Coincidentally, my flute parts on the piece were recorded on the shortest day of the year, so the feeling of a fading light seemed appropriate. Ollie had already created a gelid texture through his delayed trumpet lines, so I simply added the twilight.

Alison Cotton: “The Last Sense To Leave Us”

For the past decade, Cotton has been a vocalist and violist in the psych-folk duo The Left Outsides and more recently has collaborated with Michael Tanner (Plinth/United Bible Studies).

The title of my piece came from reading an interview with Pauline where she talked about hearing as being the first sense to develop in the fetus and then the last sense to leave us when we die. It was something that had never occurred to me before but, after reading it, I thought about it a lot when playing or listening to music and sounds.

The day that I wrote my piece at home, I could hear a lawnmower in a distant garden.

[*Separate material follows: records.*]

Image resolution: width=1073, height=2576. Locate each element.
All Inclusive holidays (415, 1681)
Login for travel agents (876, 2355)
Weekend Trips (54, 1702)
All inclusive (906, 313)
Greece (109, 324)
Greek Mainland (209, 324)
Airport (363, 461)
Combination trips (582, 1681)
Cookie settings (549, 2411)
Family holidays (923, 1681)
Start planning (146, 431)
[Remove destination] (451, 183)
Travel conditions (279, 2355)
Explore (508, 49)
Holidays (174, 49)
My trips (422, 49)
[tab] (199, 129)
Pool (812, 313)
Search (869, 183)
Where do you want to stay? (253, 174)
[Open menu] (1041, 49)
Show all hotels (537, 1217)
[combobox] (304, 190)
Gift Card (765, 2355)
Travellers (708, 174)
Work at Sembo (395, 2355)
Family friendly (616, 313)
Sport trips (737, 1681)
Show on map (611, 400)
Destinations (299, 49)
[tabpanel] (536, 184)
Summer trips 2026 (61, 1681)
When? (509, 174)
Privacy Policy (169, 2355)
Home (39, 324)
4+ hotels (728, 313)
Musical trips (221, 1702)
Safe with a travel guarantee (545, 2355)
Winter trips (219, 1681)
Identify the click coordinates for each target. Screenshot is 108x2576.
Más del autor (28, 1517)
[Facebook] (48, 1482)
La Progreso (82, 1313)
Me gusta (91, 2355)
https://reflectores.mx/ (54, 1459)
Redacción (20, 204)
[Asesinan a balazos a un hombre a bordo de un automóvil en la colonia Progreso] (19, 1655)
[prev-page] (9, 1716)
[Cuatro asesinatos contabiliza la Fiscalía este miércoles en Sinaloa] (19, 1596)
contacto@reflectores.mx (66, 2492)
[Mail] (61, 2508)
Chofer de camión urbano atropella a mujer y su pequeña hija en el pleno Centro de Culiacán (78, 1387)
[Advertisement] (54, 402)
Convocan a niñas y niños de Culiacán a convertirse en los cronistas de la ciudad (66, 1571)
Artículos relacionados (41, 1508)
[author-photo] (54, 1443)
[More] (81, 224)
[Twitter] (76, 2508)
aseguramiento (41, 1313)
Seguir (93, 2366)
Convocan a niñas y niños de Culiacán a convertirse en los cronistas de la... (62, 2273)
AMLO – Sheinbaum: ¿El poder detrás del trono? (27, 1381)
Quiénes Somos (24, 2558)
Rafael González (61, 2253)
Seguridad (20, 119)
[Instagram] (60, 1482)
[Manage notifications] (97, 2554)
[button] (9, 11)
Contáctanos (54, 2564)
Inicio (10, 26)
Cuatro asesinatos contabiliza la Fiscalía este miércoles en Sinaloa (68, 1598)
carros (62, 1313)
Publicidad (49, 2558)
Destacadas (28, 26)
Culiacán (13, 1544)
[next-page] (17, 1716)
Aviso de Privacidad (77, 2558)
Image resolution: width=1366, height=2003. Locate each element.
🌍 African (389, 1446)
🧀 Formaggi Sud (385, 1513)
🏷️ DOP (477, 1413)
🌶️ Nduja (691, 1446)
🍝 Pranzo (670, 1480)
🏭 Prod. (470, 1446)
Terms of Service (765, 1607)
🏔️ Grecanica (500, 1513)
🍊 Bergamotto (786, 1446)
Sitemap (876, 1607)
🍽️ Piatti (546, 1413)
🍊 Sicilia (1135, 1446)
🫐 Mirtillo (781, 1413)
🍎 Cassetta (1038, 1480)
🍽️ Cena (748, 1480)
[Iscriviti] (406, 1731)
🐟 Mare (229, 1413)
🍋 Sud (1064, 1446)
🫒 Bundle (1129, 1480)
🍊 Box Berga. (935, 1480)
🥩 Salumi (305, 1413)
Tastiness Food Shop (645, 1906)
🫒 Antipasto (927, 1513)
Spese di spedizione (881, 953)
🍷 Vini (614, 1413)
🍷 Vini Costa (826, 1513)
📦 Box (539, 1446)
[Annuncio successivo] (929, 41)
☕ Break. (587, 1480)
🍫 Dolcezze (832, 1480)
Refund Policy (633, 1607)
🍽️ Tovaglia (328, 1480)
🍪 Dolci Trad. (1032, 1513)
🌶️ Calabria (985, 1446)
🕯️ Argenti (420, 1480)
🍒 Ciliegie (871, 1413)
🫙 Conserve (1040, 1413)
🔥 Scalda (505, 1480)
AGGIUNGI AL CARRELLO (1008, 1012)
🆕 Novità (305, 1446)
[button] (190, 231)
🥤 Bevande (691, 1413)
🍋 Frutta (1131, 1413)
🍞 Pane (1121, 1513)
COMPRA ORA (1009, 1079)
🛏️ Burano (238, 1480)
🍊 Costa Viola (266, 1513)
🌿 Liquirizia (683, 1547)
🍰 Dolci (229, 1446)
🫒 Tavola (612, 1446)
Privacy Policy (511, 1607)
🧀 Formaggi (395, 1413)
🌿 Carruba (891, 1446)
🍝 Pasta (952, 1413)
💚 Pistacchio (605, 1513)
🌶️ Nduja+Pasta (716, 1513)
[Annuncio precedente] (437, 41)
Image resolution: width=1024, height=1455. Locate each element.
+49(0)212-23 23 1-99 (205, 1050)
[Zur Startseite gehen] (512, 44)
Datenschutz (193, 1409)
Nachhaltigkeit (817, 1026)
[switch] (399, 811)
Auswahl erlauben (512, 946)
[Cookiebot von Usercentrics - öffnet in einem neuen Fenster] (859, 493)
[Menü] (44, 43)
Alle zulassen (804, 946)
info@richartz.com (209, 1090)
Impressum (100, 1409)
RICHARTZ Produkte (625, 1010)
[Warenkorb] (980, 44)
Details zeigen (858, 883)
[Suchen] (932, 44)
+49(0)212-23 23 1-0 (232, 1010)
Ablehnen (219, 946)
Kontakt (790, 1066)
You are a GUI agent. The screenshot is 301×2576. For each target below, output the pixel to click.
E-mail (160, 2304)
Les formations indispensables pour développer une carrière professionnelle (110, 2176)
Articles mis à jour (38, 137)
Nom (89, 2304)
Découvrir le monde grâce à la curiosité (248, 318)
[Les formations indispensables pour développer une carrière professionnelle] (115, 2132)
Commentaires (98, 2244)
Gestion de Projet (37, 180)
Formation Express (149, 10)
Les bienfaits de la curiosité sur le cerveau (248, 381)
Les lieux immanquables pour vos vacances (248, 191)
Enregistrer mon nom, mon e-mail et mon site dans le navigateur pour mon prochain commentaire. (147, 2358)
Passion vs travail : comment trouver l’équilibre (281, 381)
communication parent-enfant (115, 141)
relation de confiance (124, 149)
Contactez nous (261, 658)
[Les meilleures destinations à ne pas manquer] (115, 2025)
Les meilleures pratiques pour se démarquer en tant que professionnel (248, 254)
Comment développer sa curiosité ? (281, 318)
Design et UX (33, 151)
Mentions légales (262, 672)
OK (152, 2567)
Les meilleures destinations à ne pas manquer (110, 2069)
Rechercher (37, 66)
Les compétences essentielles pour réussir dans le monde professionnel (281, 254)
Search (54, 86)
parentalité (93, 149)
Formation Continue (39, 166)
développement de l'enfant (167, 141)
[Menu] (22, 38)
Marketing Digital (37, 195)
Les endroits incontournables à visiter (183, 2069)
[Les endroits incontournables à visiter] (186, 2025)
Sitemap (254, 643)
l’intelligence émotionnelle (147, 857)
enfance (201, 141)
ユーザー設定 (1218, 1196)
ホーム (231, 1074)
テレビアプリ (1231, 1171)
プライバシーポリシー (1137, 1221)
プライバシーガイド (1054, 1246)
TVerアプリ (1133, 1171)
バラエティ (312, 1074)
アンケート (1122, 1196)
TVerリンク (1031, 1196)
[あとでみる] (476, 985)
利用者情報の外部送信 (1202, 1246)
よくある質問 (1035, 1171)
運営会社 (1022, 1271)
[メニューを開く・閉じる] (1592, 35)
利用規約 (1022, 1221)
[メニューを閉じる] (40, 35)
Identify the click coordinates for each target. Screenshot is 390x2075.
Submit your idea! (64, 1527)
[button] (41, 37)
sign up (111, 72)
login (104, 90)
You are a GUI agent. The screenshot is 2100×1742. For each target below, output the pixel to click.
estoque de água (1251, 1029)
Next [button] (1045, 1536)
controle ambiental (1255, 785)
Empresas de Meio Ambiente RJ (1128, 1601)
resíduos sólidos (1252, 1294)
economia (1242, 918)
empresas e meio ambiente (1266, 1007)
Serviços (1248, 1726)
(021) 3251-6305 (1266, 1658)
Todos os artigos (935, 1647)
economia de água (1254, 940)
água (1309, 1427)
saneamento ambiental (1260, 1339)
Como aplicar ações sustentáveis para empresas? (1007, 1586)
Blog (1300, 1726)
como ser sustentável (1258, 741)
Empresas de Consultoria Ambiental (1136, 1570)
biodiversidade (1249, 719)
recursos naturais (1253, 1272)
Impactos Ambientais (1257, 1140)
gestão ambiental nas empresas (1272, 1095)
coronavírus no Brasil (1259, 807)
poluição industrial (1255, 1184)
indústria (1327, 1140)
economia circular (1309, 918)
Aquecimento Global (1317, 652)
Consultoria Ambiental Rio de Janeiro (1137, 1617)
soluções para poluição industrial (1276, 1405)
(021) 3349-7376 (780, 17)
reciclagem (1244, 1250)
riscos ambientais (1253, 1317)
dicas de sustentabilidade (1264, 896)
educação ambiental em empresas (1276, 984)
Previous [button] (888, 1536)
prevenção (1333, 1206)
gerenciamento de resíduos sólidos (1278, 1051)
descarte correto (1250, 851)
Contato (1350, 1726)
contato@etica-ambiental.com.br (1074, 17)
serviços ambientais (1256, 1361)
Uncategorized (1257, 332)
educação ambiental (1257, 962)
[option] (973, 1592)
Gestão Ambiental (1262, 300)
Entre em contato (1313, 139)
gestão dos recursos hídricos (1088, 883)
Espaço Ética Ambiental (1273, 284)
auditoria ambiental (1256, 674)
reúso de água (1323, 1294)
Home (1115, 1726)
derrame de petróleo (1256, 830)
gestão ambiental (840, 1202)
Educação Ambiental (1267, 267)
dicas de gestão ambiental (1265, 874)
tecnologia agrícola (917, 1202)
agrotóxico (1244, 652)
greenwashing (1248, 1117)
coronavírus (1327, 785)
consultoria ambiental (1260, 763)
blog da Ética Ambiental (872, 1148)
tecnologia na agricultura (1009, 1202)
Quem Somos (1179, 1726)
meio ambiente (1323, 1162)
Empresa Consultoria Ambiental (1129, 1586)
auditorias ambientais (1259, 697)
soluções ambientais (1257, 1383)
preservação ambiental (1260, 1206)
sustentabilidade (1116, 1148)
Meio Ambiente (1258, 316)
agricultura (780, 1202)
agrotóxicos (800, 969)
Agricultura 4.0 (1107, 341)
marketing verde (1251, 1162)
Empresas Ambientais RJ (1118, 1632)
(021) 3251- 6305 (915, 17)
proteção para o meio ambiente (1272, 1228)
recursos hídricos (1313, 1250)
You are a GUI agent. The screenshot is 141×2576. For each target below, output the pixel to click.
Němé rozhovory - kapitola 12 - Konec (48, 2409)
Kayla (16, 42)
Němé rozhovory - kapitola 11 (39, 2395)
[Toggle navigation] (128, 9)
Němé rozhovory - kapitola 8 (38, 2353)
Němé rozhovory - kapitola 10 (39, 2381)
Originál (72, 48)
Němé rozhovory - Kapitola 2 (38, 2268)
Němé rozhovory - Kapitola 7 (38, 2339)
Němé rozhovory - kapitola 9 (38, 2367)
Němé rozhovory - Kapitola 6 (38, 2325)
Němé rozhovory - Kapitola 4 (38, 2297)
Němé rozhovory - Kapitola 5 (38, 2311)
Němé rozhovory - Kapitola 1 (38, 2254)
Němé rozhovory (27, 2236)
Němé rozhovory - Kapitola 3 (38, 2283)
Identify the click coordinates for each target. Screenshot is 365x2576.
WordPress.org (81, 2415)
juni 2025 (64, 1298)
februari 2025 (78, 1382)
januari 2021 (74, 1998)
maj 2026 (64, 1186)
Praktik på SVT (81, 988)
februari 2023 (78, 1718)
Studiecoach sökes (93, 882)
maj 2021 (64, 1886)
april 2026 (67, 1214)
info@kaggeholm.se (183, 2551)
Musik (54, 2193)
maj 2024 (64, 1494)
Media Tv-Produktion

When focussing on listening to that sound, I used the notes which resonated from it to recreate the drone played on the viola and recorders, and the rest of the piece was built around that sound.

Isnaj Dui: “The Homebody”

Using concert and bass flutes, home-made dulcimers, and electronics, Katie English issues music under the Isnaj Dui name, is a member of littlebow, and oversees Rural Colours' operations.

When thinking of a piece to pay tribute to Pauline I decided to do a little homage to “The Wanderer.” I love the way it starts out as a drifty, peaceful tune before developing into a clattering mayhem. I called my version “The Homebody” as it's not quite as worldly as Oliveros's original!

Anne Garner: “Brink”

A singer, pianist, and flutist, Garner has released spellbinding music on Slowcraft and Unperceived (2015's Be Life, 2016's Be Life Relvived) and is currently working on a new album.

Up to now I've been more focused on composing songs than instrumental music. When I was asked to write a piece in tribute to Pauline Oliveros I gave myself permission to take a slightly different approach. I ensured I was really listening to myself and my environment before committing to any sound. Once the drone was established I allowed the piano to lead and the high flute part was less about melody and more how it made my body feel. I took my time and approached the whole piece in a very unselfconscious way without too much concern for the outcome. The piece is precious to me as much for the process as anything else.

Brona McVittie: “You Are My Sister”

The lead singer and harpist for the Irish band The London Lasses and a littlebow member, McVittie is currently working on her solo debut album and collaborating on a new release with Orla Wren.

My piece was created with filtered harp, idiopan (a kind of steel tongue drum) and voice; my cat Bingo also features on the track (it's a bit like that game, “Where's Wally?”). When Gil Scott Heron said, “The first revolution is when you change your mind about how you look at things, and see there might be another way to look at it that you have not been shown...,” he puts me in mind of Pauline's work, who was tireless until her final year, always finding new collaborators and ways to approach her music.

It has been refreshing for me to use the harp in a non harp-like way as she did with her accordion, and my involvement in The Last Sense To Leave Us has helped me find new ways to play and opened up new musical collaborations.